[Opening Exercise data section]

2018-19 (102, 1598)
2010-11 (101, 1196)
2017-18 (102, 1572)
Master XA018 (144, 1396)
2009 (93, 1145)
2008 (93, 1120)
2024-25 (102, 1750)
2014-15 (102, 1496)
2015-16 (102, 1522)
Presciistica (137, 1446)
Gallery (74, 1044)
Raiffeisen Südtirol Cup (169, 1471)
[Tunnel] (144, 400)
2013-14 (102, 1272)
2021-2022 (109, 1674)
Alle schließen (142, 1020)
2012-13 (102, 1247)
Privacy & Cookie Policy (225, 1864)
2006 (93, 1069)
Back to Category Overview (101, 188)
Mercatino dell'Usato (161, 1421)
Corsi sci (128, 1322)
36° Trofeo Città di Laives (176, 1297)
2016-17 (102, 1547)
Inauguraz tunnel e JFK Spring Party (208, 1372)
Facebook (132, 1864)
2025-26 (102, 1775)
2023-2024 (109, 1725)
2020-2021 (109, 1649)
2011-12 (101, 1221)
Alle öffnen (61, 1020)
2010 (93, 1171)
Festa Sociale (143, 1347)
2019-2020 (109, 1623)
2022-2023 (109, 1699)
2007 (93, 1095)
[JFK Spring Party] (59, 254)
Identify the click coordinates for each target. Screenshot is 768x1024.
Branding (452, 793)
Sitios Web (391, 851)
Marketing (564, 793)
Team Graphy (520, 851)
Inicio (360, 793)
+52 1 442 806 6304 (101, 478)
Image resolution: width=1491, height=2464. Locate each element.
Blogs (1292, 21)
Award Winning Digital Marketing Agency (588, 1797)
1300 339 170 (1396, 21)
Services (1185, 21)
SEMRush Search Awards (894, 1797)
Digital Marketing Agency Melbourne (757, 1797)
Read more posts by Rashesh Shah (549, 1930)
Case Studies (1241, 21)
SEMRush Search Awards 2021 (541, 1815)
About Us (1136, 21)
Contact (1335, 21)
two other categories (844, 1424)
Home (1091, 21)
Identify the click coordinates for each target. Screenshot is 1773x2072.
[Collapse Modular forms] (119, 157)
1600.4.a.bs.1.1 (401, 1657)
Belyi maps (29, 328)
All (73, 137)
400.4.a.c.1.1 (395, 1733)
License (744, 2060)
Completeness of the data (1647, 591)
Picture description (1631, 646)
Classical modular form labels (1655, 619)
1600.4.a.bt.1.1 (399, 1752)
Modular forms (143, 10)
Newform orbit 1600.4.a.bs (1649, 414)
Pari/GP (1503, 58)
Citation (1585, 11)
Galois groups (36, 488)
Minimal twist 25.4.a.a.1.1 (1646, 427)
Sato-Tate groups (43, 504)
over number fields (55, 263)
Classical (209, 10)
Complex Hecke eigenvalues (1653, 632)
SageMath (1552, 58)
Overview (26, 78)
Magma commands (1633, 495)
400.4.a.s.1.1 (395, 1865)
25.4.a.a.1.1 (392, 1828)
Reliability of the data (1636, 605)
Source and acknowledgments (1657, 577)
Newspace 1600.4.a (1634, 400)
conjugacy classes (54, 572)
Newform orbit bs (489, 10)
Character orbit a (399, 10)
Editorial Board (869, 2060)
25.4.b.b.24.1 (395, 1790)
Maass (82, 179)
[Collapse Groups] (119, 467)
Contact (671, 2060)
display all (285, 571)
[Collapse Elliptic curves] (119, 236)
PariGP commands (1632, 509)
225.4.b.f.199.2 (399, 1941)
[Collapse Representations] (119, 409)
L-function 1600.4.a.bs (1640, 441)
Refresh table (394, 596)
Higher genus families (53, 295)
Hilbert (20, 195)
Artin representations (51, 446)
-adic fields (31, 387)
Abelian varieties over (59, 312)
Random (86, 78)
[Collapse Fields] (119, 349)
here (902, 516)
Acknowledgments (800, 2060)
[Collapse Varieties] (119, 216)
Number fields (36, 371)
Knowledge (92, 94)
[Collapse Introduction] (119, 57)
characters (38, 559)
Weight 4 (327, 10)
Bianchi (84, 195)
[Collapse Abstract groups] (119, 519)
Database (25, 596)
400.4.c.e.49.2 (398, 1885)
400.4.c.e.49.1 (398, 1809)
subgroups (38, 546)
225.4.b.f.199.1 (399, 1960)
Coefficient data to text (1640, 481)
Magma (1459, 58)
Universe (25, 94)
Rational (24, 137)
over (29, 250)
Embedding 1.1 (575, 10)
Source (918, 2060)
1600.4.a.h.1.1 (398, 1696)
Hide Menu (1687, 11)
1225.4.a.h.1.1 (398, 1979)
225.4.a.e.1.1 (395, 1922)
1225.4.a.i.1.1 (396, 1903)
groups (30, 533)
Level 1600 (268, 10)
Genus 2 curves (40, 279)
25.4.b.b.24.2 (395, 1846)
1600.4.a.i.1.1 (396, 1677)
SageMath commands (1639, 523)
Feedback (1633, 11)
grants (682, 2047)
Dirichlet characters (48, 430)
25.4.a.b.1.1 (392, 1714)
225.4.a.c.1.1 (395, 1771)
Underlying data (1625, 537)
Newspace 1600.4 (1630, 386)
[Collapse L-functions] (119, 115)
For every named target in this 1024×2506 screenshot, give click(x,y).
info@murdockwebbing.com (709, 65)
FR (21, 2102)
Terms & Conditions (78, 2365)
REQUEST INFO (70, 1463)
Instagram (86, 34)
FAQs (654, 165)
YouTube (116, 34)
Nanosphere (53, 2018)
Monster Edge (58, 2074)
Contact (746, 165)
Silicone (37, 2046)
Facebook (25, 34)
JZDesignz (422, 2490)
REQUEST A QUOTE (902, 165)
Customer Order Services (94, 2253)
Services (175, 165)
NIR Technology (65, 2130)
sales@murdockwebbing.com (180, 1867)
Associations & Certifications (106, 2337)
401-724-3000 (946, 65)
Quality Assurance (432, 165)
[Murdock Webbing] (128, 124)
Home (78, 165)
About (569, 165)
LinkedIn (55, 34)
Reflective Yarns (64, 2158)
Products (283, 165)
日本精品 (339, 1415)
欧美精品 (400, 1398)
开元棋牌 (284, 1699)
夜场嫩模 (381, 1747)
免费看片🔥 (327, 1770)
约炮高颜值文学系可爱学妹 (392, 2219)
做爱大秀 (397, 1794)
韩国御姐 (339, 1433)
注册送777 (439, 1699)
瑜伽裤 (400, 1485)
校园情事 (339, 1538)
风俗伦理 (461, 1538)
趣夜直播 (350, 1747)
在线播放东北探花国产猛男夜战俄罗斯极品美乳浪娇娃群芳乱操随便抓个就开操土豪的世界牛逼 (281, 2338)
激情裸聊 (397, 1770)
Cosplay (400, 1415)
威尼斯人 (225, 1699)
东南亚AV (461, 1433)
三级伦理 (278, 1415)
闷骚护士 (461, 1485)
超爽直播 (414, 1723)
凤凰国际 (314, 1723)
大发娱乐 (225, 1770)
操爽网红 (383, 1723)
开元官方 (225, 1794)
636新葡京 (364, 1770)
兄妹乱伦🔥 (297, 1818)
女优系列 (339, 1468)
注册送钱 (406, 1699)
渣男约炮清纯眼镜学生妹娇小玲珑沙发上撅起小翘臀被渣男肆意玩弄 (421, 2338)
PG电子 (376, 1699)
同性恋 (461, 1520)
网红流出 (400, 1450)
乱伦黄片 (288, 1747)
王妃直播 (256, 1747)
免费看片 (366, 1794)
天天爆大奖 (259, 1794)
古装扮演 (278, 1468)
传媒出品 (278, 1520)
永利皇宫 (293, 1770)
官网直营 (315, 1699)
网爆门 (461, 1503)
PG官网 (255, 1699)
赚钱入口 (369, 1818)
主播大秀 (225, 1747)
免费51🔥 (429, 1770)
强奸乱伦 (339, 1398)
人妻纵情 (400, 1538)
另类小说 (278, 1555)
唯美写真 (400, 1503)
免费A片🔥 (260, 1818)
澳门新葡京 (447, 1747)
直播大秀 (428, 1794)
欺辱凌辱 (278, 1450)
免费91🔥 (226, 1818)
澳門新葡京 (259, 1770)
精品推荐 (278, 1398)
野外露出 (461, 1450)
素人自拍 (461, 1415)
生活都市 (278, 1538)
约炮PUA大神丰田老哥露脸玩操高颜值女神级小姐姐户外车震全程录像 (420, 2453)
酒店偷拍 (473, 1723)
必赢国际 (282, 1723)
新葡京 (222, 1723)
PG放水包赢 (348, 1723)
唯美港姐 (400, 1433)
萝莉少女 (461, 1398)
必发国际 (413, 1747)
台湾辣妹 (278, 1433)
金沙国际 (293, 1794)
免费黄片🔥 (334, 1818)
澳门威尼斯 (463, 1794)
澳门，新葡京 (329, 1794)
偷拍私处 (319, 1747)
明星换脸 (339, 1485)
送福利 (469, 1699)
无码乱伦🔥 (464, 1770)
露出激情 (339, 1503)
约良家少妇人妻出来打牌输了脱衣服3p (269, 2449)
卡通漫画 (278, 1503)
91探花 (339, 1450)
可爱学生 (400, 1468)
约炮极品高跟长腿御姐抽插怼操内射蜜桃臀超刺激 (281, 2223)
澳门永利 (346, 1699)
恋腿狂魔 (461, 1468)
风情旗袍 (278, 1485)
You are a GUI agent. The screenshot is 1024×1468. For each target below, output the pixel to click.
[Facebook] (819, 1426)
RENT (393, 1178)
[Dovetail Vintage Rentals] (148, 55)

[Closing Exercise data section]

Set down exactly the lines that begin the records and continue through the line bearing "over number fields (55, 263)"; include both ends.

2018-19 (102, 1598)
2010-11 (101, 1196)
2017-18 (102, 1572)
Master XA018 (144, 1396)
2009 (93, 1145)
2008 (93, 1120)
2024-25 (102, 1750)
2014-15 (102, 1496)
2015-16 (102, 1522)
Presciistica (137, 1446)
Gallery (74, 1044)
Raiffeisen Südtirol Cup (169, 1471)
[Tunnel] (144, 400)
2013-14 (102, 1272)
2021-2022 (109, 1674)
Alle schließen (142, 1020)
2012-13 (102, 1247)
Privacy & Cookie Policy (225, 1864)
2006 (93, 1069)
Back to Category Overview (101, 188)
Mercatino dell'Usato (161, 1421)
Corsi sci (128, 1322)
36° Trofeo Città di Laives (176, 1297)
2016-17 (102, 1547)
Inauguraz tunnel e JFK Spring Party (208, 1372)
Facebook (132, 1864)
2025-26 (102, 1775)
2023-2024 (109, 1725)
2020-2021 (109, 1649)
2011-12 (101, 1221)
Alle öffnen (61, 1020)
2010 (93, 1171)
Festa Sociale (143, 1347)
2019-2020 (109, 1623)
2022-2023 (109, 1699)
2007 (93, 1095)
[JFK Spring Party] (59, 254)
Identify the click coordinates for each target. Screenshot is 768x1024.
Branding (452, 793)
Sitios Web (391, 851)
Marketing (564, 793)
Team Graphy (520, 851)
Inicio (360, 793)
+52 1 442 806 6304 (101, 478)
Image resolution: width=1491, height=2464. Locate each element.
Blogs (1292, 21)
Award Winning Digital Marketing Agency (588, 1797)
1300 339 170 (1396, 21)
Services (1185, 21)
SEMRush Search Awards (894, 1797)
Digital Marketing Agency Melbourne (757, 1797)
Read more posts by Rashesh Shah (549, 1930)
Case Studies (1241, 21)
SEMRush Search Awards 2021 (541, 1815)
About Us (1136, 21)
Contact (1335, 21)
two other categories (844, 1424)
Home (1091, 21)
Identify the click coordinates for each target. Screenshot is 1773x2072.
[Collapse Modular forms] (119, 157)
1600.4.a.bs.1.1 (401, 1657)
Belyi maps (29, 328)
All (73, 137)
400.4.a.c.1.1 (395, 1733)
License (744, 2060)
Completeness of the data (1647, 591)
Picture description (1631, 646)
Classical modular form labels (1655, 619)
1600.4.a.bt.1.1 (399, 1752)
Modular forms (143, 10)
Newform orbit 1600.4.a.bs (1649, 414)
Pari/GP (1503, 58)
Citation (1585, 11)
Galois groups (36, 488)
Minimal twist 25.4.a.a.1.1 (1646, 427)
Sato-Tate groups (43, 504)
over number fields (55, 263)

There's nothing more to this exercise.